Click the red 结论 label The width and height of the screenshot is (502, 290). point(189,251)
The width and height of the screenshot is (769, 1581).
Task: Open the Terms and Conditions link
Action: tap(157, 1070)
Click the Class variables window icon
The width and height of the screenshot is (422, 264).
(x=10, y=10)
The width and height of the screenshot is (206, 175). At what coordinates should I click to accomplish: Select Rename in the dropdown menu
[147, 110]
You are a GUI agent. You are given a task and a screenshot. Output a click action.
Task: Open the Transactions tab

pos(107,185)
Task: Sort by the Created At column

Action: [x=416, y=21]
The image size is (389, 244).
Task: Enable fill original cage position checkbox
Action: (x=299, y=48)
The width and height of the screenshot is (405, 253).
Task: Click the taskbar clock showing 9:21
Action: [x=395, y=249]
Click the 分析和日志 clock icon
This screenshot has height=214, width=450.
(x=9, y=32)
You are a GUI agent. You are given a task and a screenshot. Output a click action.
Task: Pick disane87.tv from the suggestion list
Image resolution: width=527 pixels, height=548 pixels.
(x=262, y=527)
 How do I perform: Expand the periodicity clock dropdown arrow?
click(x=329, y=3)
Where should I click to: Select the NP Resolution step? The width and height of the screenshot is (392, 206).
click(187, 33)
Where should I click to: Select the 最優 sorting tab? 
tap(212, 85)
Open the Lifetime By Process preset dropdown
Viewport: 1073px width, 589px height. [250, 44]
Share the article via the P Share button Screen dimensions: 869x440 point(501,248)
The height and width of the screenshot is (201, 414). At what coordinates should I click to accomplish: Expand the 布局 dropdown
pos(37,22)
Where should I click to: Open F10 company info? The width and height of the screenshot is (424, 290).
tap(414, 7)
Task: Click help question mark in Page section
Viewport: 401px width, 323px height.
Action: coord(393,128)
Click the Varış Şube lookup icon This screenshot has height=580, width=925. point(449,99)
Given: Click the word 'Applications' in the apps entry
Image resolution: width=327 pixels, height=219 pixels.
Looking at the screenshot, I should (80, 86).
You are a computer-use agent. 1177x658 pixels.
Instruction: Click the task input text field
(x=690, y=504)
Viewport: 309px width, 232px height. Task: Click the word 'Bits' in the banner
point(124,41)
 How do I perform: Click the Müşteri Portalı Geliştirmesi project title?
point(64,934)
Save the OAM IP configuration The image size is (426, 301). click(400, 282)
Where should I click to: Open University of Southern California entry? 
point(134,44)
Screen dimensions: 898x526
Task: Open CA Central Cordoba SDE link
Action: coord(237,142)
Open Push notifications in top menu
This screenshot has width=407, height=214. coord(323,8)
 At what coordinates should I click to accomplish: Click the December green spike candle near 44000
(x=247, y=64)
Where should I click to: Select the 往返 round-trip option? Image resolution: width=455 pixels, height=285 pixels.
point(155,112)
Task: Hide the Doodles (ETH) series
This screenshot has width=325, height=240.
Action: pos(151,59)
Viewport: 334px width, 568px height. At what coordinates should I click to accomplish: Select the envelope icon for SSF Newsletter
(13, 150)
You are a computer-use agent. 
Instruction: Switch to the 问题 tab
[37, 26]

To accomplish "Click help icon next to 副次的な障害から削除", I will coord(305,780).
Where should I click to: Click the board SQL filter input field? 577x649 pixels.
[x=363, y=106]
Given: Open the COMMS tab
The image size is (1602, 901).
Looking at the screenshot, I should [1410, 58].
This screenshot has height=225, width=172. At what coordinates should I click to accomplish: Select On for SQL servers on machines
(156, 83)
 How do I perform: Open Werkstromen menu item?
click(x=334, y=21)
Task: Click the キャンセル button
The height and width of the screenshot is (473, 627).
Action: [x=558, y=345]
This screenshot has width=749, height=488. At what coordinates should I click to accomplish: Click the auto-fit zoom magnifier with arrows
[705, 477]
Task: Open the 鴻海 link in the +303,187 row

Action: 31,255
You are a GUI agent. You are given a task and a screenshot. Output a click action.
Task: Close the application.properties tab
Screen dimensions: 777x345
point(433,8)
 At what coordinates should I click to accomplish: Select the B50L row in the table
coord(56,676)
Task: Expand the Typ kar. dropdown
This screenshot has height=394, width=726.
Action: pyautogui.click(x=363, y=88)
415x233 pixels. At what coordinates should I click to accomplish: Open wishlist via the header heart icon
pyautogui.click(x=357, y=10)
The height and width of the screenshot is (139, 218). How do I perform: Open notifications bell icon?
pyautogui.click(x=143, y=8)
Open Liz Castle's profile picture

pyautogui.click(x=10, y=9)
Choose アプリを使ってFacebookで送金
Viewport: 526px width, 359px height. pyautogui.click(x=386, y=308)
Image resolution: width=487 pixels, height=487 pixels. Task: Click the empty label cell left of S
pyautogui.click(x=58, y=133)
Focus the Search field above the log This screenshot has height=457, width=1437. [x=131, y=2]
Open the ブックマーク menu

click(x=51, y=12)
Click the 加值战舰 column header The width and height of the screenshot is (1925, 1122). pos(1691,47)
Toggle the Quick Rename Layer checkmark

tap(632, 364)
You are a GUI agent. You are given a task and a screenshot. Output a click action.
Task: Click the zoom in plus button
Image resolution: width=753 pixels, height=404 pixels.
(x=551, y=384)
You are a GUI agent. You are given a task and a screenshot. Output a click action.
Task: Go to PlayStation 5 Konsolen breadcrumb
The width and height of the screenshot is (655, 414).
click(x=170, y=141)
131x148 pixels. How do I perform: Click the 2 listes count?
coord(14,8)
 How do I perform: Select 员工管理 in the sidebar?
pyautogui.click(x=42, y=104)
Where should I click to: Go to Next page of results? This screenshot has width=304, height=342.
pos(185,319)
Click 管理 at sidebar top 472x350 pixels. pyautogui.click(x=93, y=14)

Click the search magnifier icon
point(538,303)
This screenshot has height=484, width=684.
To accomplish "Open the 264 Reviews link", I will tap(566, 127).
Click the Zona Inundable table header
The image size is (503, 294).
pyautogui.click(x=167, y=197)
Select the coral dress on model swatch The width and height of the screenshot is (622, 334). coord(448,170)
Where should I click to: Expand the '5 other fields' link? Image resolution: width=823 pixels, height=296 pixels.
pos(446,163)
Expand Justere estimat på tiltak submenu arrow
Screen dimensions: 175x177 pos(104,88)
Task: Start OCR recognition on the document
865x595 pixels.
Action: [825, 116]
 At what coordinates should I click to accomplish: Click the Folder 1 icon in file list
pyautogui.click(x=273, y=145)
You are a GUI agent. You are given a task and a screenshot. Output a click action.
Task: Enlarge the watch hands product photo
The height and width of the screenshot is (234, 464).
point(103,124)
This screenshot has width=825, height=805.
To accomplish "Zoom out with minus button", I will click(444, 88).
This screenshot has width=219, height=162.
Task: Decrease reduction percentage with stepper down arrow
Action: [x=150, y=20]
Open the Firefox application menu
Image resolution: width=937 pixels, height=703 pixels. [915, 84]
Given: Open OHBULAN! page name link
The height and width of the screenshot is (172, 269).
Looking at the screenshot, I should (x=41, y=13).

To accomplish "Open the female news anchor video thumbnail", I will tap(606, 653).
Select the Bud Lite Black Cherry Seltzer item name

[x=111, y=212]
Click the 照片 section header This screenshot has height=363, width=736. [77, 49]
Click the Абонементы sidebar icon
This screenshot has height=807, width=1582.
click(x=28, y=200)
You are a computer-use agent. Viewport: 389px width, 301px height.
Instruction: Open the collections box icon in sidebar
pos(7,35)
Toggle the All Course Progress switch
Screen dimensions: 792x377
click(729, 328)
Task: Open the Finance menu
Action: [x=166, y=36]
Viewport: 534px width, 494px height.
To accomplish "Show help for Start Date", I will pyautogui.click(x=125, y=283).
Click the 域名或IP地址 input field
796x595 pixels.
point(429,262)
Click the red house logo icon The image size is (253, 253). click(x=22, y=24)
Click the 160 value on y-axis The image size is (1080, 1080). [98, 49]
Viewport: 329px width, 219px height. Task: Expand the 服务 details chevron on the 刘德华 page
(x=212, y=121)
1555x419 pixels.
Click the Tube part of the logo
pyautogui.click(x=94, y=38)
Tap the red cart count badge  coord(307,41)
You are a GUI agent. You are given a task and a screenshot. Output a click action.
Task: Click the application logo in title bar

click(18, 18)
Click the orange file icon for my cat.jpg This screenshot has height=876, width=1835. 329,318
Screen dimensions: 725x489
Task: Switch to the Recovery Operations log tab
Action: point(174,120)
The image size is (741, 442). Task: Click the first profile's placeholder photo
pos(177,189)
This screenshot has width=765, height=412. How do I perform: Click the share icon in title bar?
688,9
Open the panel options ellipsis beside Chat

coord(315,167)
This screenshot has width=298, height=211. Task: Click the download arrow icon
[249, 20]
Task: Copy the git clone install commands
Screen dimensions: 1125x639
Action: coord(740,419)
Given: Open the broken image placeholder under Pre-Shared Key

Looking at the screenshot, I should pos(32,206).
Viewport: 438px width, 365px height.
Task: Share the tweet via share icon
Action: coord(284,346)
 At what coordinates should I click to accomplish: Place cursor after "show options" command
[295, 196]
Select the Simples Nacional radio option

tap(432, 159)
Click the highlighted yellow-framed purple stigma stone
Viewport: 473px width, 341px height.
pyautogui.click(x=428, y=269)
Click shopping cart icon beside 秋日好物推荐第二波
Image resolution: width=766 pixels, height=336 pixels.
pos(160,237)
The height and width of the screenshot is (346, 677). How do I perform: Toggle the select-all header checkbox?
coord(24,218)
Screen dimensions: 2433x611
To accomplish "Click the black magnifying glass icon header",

━━━━

TASK BRIEF —
Where a line of the entries above holds the word "help", return that line.

SOLVED EXERCISE —
Task: Click help question mark in Page section
To accomplish "Click help icon next to 副次的な障害から削除", I will coord(305,780).
To accomplish "Show help for Start Date", I will pyautogui.click(x=125, y=283).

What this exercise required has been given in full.